Consent to ICSID arbitration by a host state may be contained in national investment legislation, an investment contract or an investment treaty. ICSID is a self-contained system which provides for enforcement in Contracting States. It derives its authority from its status as an institution of the World Bank.

Investment disputes may also be heard in other fora. Of the total investment disputes known to have been referred to arbitration, the overwhelming majority were filed with ICSID or under the ICSID Additional Facility (which provides for ICSID arbitration in circumstances where one of the parties is not an ICSID Contracting State (or national of such a state)). However, the Stockholm Chamber of Commerce, the Permanent Court of Arbitration in the Hague and the International Chamber of Commerce (ICC) have also been chosen by parties for the settlement of investment disputes.

It should be noted that ICSID proceedings are often expensive. They are also public. Copies of ICSID arbitral awards are published on the ICSID website. This may be an incentive to investors to use this forum, since the host state may want to avoid negative publicity from the case.

Present controversy and criticism

ICSID arbitration is controversial and, despite attempts to "depoliticise" the field, strongly divergent views are held, including among those called upon to serve as arbitrators. Such divergence in views and decisions has led to accusations that the ICSID system fuels uncertainty and inconsistency in international law. 

Critics have argued that the ICSID system is overly focused on safeguarding commercial concerns at the expense of the public interest. For example, the recent action taken by the tobacco firm Philip Morris against Australia in relation to the introduction of plain packaging laws has brought to the public's attention the direct conflict between commercial and public interests posed by investment treaties. Consequently, many treaties now specifically exclude measures relating to public health and the environment.

These criticisms have caused states to question the future of investment-treaty arbitration, with Australia initially reserving its position on the inclusion of investor-state arbitration, and finally opting out in a number of respects, including in relation to urban land, the rights of Indigenous people, agribusiness, and some public services. Arbitration was included as part of the TPP dispute resolution process following the introduction of procedural safeguards which tackle the main criticisms raised: namely the opportunity for submissions by non-parties with an adequate interest in the case, additional requirements to support transparency and neutrality, and binding joint interpretations to ensure consistency. Some states (e.g. Indonesia or South Africa) have withdrawn their BITs altogether.

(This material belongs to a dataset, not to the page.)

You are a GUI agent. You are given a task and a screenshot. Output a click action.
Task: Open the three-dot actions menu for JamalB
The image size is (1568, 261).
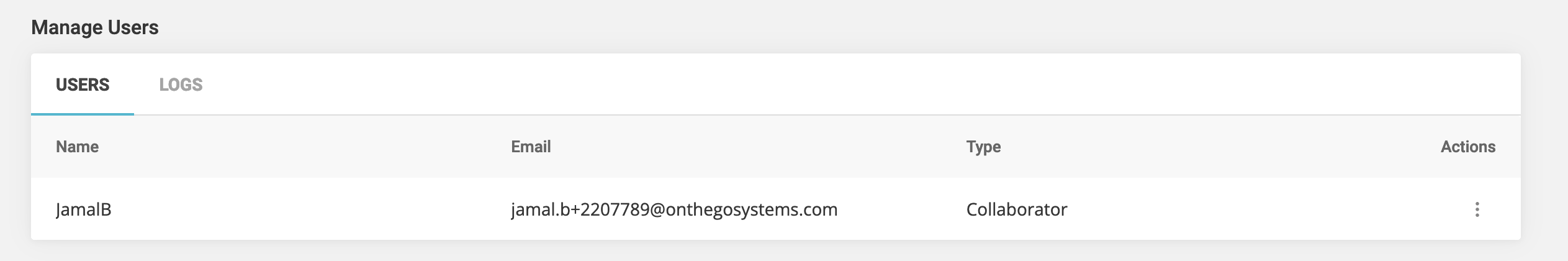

The European Commission has also proposed an alternative Investment Court System for resolving investor-state disputes, following the largely negative reaction from the public to the investor-state dispute settlement arrangements in the TTIP.

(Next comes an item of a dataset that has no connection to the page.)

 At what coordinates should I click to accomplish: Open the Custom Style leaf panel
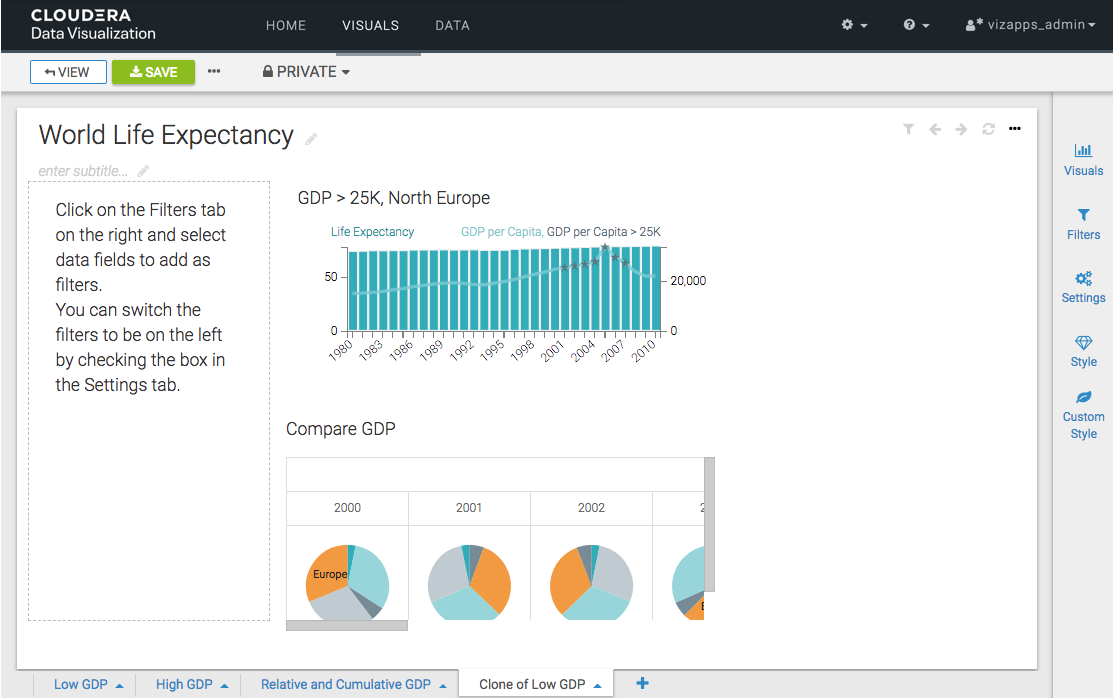[1083, 398]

What are the key legal issues in investment disputes?

Umbrella clauses

Protection under BITs and MITs exists independently of contractual rights which investors may have against the host state. A question which frequently arises in investment treaty law is whether breaches of contractual rights give rise to claims under investment treaties.

This is where "umbrella clauses" play a role. An umbrella clause is where a host state confirms in a treaty that it will observe any legal obligation that it has entered into with foreign investors or in relation to their investments. Such clauses are also referred to as "observance of undertakings" clauses and the drafting of such clauses varies widely.

Investors frequently argue that a breach of contract can be "elevated" by an umbrella clause into a claim under an investment treaty so as to gain the protections and remedies available under the relevant treaty. States frequently respond that a breach of contract only entitles an investor to contractual remedies.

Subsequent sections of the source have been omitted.